The PWM is so bad I immediately started thinking about swapping the driver. But with what? There are only two I know of (which I have mentioned above) and one of those is unavailable. The other (Chimera) is probably a fine driver but would have to be sanded down (significantly) to fit into this light. It would probably be best to just see if some off-the-shelf light (like the Lumintop Tool AAA) has a driver that will fit in here. (The Tool AAA might not be driven as hard as you like, though.)
For reference, here’s a baseline shot, with all the room lights off and almost nothing hitting the sensor. Also, here’s the light with the worst PWM I could find. I’m adding multiple timescales, so it’ll be easier to compare to the test light. Unfortunately, the PWM on this light is so bad that it doesn’t even work with my normal scale, with is 50 microseconds (50us). 10ms. 5ms. 2ms. 1ms. 0.5ms. 0.2ms. In a display faster than 0.2ms or so, the on/off cycle is more than one screen, so it’d just (very incorrectly) look like a flat line. I wrote more about this Ultrafire WF-602C flashlight and explained a little about PWM too.
User Interface and Operation
The Micro-Lux Dragon is a twisty. Below the light is fully tightened (without a cell in place). There’s plenty of real estate on the head for grabbing and twisting, and one-handed operation is not too difficult.
The driver is a very simple 3-Mode Low Medium High. Twist for Low. Twist off and on (quickly) for medium. Twist off and on again (quickly) for High. The light has mode memory, too
LED and Beam
One of the very compelling things about this light is that it’s still stocked with the Nichia 219b. The temperature is a very pleasing 4000K.

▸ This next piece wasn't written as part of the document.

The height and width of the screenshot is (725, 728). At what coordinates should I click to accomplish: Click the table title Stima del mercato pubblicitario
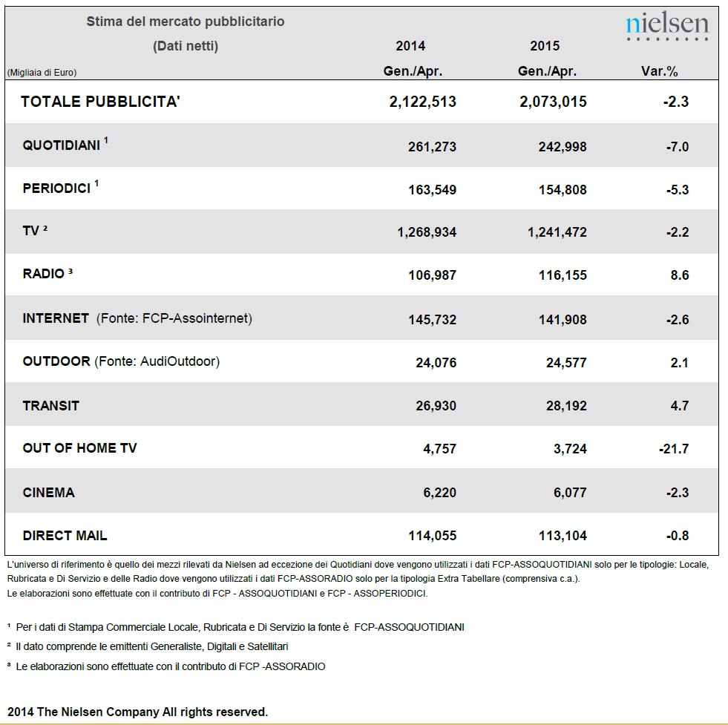point(186,22)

The emitter isn’t perfectly centered in the reflector, but that doesn’t seem to affect beam quality. The reflector is lightly orange peeled, and quite deep for such a small light.
Another downside of the light (which actually brings me to point number 3 of downsides…) is the beam shape. This is one of the ringiest beams I can think of. If you don’t sit around pointing the light at white walls, then this will very likely not be a problem, however. I personally don’t care so much about it.
These beamshots are always with the following settings: f8, ISO100, 0.3s shutter, and manual 5000K exposure.
Tint vs BLF-348 (KillzoneFlashlights.com 219b version) (affiliate link)
I keep the test flashlight on the left, and the BLF-348 reference flashlight on the right.
I compare everything to the KillzoneFlashlights.com 219b BLF-348 because it’s inexpensive and has the best tint!
Conclusion on the TNC Micro-Lux Dragon Flashlight
What I like
- Excellent execution of the design
- It’s an absolutely gorgeous light
- I appreciate that this is a light that fits a niche not usually touched on by custom makers
- Twisty action is very smooth
- Uses Nichia 219b 4000K as the stock (only) emitter
What I don’t like
- The design has way too much room in the cell tube – the cell rattles notably
- PWM from the driver is astoundingly bad
- Mode memory
- Gets too hot on High (aka unregulated FET)
- Ringy beam
- The cost is very high
Ultimately you should buy this light if you like the way it looks. It’s not often I’d make that recommendation. I do like the way the light looks, and while I might still be interested in changing some of the internals, I’m fairly happy with the light. I’m a stickler for “good (or no) PWM only” and that is the main place this light fails for me.
- This light was provided by me for my own personal enjoyment. I was not paid to write this review.